## WHAT TO DO
Can you write out the passage of the zebrafish disease-modeling text between "Zebrafish have been" and "post fertilization (dpf).", inclusive, without changing a word?

Hooked! Modeling human disease in zebrafish

Abstract

Zebrafish have been widely used as a model system for studying developmental processes, but in the last decade, they have also emerged as a valuable system for modeling human disease. The development and function of zebrafish organs are strikingly similar to those of humans, and the ease of creating mutant or transgenic fish has facilitated the generation of disease models. Here, we highlight the use of zebrafish for defining disease pathways and for discovering new therapies.

Figure 1. Drawing depicting zebrafish.

Shown are larval (A) and adult (B) zebrafish organs. Larval age is 3 to 5 days post fertilization (dpf).

Figure 2. Forward genetics approaches to generate zebrafish disease models.

[Recorded data]
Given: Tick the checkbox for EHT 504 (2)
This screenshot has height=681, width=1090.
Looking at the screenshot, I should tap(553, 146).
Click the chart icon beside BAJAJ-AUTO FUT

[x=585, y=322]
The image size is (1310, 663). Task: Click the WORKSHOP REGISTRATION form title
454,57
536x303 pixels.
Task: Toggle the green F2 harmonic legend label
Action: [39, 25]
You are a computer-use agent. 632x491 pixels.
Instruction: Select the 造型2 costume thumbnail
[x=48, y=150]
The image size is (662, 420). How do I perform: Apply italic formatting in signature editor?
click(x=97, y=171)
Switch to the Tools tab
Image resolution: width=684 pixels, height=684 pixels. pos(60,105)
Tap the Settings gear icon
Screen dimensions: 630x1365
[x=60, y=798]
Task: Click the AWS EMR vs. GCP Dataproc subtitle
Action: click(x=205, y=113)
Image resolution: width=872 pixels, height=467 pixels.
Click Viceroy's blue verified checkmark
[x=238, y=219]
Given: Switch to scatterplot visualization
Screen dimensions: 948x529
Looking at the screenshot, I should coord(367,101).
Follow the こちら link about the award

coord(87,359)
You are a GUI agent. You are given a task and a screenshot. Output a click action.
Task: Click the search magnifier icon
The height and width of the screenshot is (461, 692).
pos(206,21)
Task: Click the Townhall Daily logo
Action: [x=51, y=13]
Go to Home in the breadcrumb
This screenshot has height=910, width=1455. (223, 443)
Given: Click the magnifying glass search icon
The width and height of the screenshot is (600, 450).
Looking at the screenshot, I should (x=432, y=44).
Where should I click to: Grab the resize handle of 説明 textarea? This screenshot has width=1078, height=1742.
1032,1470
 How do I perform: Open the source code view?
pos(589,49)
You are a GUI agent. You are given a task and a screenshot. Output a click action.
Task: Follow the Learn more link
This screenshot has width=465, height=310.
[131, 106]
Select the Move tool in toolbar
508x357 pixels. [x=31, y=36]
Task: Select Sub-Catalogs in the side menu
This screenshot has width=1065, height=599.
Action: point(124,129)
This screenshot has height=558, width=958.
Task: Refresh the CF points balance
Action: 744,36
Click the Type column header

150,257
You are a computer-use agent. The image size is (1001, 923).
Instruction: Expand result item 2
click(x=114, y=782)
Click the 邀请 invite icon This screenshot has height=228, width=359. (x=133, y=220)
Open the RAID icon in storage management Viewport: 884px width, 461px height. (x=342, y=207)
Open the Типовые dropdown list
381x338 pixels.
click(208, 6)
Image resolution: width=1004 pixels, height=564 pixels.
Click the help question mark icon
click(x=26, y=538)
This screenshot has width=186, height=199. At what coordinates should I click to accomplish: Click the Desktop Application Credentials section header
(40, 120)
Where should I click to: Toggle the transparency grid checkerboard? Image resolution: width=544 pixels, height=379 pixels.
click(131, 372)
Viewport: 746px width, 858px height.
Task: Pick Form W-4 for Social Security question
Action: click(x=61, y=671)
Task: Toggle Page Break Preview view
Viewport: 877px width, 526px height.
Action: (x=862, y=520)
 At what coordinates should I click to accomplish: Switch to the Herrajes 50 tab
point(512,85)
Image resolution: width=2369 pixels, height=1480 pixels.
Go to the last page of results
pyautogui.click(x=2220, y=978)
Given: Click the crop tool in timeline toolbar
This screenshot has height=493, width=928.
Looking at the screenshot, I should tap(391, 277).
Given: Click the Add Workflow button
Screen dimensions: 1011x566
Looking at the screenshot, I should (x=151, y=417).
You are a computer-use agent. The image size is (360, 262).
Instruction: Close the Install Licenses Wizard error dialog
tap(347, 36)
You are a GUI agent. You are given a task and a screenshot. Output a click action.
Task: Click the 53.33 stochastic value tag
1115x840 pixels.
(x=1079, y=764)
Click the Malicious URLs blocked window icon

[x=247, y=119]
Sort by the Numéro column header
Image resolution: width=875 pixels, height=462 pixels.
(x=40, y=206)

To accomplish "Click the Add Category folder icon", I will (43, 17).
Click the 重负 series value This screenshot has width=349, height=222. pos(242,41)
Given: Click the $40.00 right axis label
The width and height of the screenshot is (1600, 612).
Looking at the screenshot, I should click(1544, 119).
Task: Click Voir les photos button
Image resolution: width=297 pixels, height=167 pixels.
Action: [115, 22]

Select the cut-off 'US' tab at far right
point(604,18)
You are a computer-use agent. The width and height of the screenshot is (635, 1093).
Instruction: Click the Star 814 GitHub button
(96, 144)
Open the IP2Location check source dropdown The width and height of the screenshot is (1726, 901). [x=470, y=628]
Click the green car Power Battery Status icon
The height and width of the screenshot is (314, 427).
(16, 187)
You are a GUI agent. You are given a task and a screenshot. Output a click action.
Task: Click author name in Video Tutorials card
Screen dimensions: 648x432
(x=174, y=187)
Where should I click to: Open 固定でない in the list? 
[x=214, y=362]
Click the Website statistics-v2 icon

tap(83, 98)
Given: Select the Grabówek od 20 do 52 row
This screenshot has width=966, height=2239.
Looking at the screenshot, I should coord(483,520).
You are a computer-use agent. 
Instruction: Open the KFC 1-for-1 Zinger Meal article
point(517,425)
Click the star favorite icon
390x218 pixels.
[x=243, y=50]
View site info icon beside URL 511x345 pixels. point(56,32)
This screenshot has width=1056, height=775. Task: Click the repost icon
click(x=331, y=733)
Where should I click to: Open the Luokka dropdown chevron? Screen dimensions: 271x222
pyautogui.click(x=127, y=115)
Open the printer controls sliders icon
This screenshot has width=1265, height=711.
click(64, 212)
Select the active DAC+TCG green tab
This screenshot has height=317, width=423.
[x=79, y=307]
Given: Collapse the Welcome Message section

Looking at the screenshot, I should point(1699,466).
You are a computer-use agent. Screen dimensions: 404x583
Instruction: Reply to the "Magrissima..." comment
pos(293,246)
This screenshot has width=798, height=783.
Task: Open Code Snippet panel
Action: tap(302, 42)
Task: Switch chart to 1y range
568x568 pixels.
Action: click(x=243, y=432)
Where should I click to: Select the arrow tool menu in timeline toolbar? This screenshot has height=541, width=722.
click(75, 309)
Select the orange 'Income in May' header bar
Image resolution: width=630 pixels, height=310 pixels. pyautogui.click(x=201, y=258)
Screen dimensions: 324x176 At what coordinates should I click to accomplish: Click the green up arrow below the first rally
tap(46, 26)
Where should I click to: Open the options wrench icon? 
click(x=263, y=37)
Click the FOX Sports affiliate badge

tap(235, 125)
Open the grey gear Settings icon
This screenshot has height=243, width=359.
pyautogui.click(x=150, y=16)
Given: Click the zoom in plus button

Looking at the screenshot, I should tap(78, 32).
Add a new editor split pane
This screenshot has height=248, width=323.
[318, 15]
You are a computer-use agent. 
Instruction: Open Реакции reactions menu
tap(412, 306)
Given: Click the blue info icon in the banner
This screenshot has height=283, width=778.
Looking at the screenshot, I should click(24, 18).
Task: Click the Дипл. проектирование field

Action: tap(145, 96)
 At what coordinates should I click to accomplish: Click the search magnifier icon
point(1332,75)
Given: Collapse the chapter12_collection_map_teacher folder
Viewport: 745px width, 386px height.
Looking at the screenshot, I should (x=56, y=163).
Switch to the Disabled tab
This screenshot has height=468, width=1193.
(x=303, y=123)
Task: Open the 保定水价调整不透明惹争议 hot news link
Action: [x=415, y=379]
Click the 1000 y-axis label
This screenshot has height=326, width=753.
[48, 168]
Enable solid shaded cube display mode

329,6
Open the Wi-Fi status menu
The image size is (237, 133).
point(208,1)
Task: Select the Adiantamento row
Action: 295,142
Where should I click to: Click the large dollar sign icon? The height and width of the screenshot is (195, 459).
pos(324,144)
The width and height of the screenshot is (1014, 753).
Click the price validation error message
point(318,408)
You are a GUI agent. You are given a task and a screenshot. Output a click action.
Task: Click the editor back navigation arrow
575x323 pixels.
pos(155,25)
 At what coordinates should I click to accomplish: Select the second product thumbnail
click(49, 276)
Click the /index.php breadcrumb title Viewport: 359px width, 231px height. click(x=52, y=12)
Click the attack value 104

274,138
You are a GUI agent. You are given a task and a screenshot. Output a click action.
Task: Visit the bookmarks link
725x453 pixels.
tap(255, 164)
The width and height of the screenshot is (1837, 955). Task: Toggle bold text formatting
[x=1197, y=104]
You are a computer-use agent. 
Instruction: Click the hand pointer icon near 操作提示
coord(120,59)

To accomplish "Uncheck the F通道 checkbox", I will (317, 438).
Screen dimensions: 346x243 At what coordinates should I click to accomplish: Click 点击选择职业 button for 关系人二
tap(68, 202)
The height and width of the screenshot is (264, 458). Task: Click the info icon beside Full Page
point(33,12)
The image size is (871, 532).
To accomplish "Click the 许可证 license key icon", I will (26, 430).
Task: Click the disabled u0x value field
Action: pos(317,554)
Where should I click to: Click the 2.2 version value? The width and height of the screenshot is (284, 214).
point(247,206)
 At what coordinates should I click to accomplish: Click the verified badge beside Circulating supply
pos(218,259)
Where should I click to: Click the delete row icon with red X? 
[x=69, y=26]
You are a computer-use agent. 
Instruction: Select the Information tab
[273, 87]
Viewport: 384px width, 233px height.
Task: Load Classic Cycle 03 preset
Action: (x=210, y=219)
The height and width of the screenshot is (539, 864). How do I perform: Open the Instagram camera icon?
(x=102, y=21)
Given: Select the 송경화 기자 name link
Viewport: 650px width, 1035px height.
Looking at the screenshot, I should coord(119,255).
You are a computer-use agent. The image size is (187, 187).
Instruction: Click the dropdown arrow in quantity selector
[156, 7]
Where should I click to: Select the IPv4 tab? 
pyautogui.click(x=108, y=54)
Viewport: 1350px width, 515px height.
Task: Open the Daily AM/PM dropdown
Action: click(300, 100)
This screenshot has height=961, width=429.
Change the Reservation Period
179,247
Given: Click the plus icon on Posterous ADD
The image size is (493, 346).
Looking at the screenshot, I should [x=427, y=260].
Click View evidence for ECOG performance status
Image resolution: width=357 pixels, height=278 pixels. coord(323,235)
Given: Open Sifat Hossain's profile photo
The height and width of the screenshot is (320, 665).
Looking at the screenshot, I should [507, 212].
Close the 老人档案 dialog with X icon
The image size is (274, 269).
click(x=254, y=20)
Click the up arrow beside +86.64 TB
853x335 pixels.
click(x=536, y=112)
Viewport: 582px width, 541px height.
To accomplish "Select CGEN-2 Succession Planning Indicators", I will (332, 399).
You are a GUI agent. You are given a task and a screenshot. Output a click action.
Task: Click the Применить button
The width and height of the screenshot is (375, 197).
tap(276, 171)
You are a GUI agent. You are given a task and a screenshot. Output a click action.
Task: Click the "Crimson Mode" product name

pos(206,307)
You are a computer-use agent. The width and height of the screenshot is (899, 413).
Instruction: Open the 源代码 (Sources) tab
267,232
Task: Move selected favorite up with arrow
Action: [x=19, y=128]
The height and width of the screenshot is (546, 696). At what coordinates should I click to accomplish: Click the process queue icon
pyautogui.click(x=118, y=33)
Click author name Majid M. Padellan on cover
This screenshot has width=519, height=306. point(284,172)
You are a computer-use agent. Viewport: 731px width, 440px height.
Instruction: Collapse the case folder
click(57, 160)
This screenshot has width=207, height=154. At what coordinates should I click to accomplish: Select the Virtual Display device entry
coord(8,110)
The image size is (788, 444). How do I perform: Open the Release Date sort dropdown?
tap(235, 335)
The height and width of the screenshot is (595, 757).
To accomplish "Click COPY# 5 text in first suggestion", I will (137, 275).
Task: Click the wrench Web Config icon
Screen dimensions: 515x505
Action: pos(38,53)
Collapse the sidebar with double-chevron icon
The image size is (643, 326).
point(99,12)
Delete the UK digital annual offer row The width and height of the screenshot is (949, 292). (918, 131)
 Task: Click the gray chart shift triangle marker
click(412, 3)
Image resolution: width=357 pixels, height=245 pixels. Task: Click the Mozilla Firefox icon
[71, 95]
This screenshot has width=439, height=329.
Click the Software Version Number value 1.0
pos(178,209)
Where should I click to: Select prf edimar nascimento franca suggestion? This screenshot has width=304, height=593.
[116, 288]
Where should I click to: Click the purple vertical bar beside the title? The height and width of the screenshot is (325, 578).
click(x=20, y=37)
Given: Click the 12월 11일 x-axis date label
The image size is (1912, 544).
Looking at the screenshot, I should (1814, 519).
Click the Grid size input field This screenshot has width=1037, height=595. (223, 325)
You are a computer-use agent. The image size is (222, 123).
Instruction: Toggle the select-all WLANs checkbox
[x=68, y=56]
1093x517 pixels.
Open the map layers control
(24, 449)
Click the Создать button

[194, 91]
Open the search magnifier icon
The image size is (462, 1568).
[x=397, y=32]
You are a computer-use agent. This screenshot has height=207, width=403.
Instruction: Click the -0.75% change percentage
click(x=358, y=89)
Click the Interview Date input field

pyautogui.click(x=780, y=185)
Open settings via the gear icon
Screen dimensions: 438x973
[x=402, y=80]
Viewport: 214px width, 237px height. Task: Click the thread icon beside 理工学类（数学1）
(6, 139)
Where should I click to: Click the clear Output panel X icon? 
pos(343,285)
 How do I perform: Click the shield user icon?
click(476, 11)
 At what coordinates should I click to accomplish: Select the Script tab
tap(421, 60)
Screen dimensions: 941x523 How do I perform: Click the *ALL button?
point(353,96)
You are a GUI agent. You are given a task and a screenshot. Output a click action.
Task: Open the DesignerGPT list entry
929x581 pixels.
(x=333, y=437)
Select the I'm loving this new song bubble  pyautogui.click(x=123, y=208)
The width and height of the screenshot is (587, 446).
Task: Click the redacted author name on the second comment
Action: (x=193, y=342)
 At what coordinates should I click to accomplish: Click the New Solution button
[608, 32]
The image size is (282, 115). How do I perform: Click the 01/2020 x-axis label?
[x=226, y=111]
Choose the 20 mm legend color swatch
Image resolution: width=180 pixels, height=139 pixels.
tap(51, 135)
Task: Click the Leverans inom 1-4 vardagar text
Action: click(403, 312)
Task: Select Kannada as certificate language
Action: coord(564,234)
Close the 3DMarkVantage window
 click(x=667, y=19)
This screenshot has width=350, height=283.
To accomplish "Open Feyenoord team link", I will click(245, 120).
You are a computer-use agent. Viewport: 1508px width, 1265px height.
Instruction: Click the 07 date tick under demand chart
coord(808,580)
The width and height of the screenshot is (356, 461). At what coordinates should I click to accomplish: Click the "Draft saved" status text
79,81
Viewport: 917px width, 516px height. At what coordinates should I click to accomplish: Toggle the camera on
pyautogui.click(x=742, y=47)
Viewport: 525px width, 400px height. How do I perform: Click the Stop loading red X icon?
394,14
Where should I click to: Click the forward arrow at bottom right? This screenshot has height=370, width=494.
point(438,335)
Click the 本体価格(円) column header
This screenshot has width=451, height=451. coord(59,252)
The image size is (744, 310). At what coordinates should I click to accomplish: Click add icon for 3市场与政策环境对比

## PROBLEM SOLUTION
Zebrafish have been widely used as a model system for studying developmental processes, but in the last decade, they have also emerged as a valuable system for modeling human disease. The development and function of zebrafish organs are strikingly similar to those of humans, and the ease of creating mutant or transgenic fish has facilitated the generation of disease models. Here, we highlight the use of zebrafish for defining disease pathways and for discovering new therapies.

Figure 1. Drawing depicting zebrafish.

Shown are larval (A) and adult (B) zebrafish organs. Larval age is 3 to 5 days post fertilization (dpf).